A shadow flew across the screen door, there was the dull glint of a lunch bucket, and she cried out. He stopped then and she saw him as he was that night on Peagler Sound, his face splotched with welts and scratches, the red clay of his wet hair, his eyes startled and rinsed out. He saw her. Their eyes met. And then he started back, the lunch bucket cradled in his arms, as slick and wet and glistening as a newborn baby.

Hog Hammock

On day after he’d jumped ship and contemplated the small matter of his own extinction on the breast of the black heaving Atlantic, Hiro Tanaka awoke in a matted tangle of marsh grass. The sun was high, and while he’d slept, exhausted, it had burned his face and hands and the soles of his feet. He was lying on his back in several inches of salt water, suspended above the muck by a pale white tapestry of roots. These were the roots of the marsh grass, Spartina alterniflora. If he had cut through them with the penknife he’d thought to shove back in his pocket prior to taking the plunge from the wingdeck of the Tokachi-maru, he would have found himself up to his neck in the ooze. But he wasn’t thinking about the roots or the ooze or the penknife or the myriad thin seamless cuts the razor-edged blades of the grass had inflicted on him as he staggered ashore in the night. His thoughts, after the initial surprise of waking to birdsong and mudstink instead of rolling decks and Bunker C fumes, focused solely on his alimentary needs.

First off, he was thirsty. Or not merely thirsty, but maddened with the kind of implacable thirst that shrivels Joshua trees and lays waste to whole villages in Africa. He hadn’t had so much as a sip of sweet water since old Kuroda had brought him the tin cup and his balls of rice two days earlier. Salt clung to the hairs of his nostrils and eyelashes, encrusted his tonsils and adenoids, choked off his throat like a pair of strangling hands. He felt as if he were gagging, choking to death, and a wave of panic broke over him. Suddenly he was on his hands and knees, the water cool on his wrists, the sun burning, and he was bringing up stomach acid and bile. The taste of it, astringent and sour, set his throat afire, and though he knew he shouldn’t do it—he’d seen the movies, seen Lifeboat and Mutiny on the Bounty, knew that sea water made you go stark raving mad and was a prelude to cannibalism and auto-phagia and worse—he bent to the water and drank, drank till he felt bloated and sick. Then he flopped over on his back and lay flat and volitionless on his bed of roots, as the stirrings of his second vital need began to gnaw at him.
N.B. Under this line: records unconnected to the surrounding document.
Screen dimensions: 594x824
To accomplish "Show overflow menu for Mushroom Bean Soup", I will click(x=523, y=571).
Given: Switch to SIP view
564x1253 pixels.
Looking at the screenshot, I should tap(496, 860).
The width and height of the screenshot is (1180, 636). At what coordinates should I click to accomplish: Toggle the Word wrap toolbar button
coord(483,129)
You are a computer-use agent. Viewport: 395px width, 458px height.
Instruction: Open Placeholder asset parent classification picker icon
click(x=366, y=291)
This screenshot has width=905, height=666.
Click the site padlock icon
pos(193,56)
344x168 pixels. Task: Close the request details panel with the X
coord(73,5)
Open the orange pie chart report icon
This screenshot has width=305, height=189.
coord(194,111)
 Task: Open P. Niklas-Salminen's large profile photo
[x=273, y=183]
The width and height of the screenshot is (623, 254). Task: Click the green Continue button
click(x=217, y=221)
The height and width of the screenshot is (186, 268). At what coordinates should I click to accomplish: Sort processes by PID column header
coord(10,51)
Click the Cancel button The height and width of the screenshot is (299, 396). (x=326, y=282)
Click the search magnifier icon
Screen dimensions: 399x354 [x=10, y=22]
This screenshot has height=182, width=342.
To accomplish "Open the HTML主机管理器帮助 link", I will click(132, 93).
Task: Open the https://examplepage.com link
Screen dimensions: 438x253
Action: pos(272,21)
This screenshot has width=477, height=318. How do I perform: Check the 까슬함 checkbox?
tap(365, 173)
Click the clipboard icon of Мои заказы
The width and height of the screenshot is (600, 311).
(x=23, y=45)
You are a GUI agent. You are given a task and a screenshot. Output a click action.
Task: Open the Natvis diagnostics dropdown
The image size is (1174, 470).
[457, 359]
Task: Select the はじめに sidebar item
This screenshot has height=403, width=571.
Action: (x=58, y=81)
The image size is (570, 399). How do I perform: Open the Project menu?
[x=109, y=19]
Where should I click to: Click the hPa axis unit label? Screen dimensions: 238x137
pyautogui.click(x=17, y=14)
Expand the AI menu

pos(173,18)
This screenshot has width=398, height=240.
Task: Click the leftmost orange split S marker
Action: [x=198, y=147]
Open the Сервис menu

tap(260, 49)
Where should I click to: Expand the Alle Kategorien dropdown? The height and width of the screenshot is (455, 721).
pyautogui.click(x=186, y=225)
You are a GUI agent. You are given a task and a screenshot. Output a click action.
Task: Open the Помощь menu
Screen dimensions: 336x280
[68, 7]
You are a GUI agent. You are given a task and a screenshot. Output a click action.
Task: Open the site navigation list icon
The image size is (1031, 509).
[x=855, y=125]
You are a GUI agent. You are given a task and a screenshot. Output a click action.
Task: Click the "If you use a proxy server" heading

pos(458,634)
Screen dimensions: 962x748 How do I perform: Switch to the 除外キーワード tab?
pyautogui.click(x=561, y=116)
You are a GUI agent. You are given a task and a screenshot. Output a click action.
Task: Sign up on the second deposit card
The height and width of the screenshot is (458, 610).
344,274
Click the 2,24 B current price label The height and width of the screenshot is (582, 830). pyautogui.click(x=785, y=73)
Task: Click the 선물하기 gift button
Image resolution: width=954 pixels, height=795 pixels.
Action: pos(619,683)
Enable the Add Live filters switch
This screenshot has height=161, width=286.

He’d been in the brig a week, and in that time he’d lost twenty pounds or more. The turtleneck swam on him, his wrists were like the knucklebones of a pig, his eyes had sunk into his head and his jowls had evaporated. Two balls of rice a day. It was inhuman, medieval, barbaric. And it had been, what—two days?—since he’d got even that. Lying there in the stinking grass beneath the alien sun of a wild and alien country, wet and exhausted and starving, he felt his consciousness pull apart like a piece of taffy, till he was thinking with his brain and his stomach both. While his brain took note of the vacancy of the sky and squared off the boundaries of his distress, his stomach spoke to him in the terms of sharpest denunciation. Cavernous and hollow, rumbling, gurgling and raging, it accused him with each futile contraction. He was a fool, an idiot, a shit-for-brains. Why, even at that moment he could be tucking in his napkin on the Japan Air flight to Narita, asking the flight attendant for a bit more rice, another morsel of Norwegian salmon, just a drop more sake, courtesy of the Japanese embassy. Of course, they’d be waiting for him at the airport with a set of handcuffs, half a dozen charges ranging from assault and battery to dereliction of duty, and a humiliation that knew no bounds—but could it be worse than this? His stomach spoke to him: What joy in dignity, in life even, without food?

Like most Japanese, Hiro regarded his stomach—his hara —as the center of his being, the source of all his physical and spiritual strength. If a westerner were to talk of people who are kindhearted or coldhearted, of heartbreak or heartease, a Japanese would modify the conceit to feature the stomach—in his eyes, a far more vital organ. A heart-to-heart talk would be conducted stomach to stomach, hara o awaseru, while a blackhearted cad would be blackstomached, a hara ga Kuroi hito. Two inches beneath the navel lies the kikai tanden, the spiritual center of one’s body. To release the ki or spirit in the act of hara-kiri is to release it from the belly, the guts, the only organ that counts.